US lawmakers have publicly backed Christian MP Dr Päivi Räsänen, who faces a second trial in Finland for alleged “hate speech” after sharing the Bible’s teaching on homosexuality.
In a letter to the US Ambassador-at-Large for International Religious Freedom and the US Ambassador to Finland, 16 Congress members denounced “the legal assault” on the parliamentarian.
Last year, Helsinki District Court acquitted Dr Räsänen, stating that it could find no justification to censor her exercise of free speech. But following an appeal, she has been summoned to attend a new trial starting in the coming weeks.

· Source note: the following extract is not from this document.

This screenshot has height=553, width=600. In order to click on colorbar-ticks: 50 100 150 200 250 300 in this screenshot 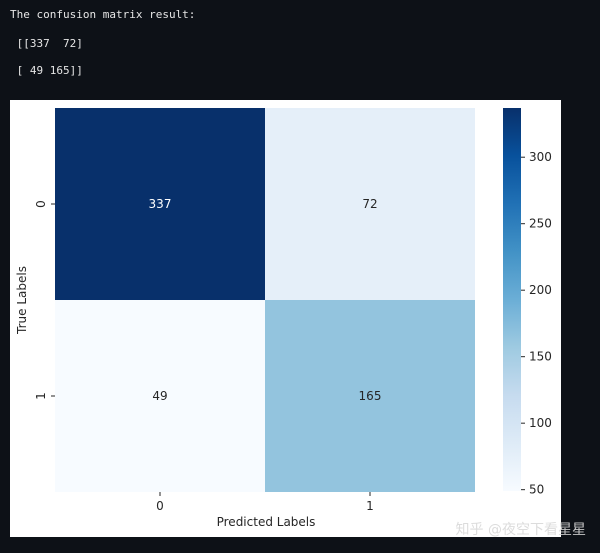, I will do `click(536, 324)`.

Signatories to the letter, including Chip Roy and Debbie Lesko, told the Ambassadors they feared that Finland’s legal system was being ‘weaponised’ to silence Christians.
And they warned that the “natural rights to freedom of expression and freedom of religion in the public square” for Finnish Christians were in jeopardy.
The letter stated: “No American, no Finn, and no human should face legal harassment for simply living out their religious beliefs.”
Congress members also wrote expressing their support for Dr Räsänen’s co-defendant, who was similarly cleared of ‘hate speech’ in 2021 for publishing and circulating the MP’s 2004 pamphlet, written in defence of traditional marriage.
Speaking last month, Dr Räsänen stated: “I have been subjected to a legal process that has already lasted for more than four years for the alleged ‘crime’ of sharing my Christian beliefs in public.”
She branded it “a modern-day inquisition and a theological examination of my beliefs”, which churches have taught “for two thousand years”.
“Sexual relations outside marriage are against God’s will, as are same-sex relationships. I will not back off from this viewpoint. At the same time, I have emphasised that every one of us is sinful in front of God. The solution to sin is not denying its reality but accepting God’s grace through Jesus’ redemptive sacrifice.”
Dr Räsänen, whose case is supported by religious liberty group Alliance Defending Freedom International, has warned that, if required, she will take her case to the Supreme Court of Finland and the European Court of Human Rights.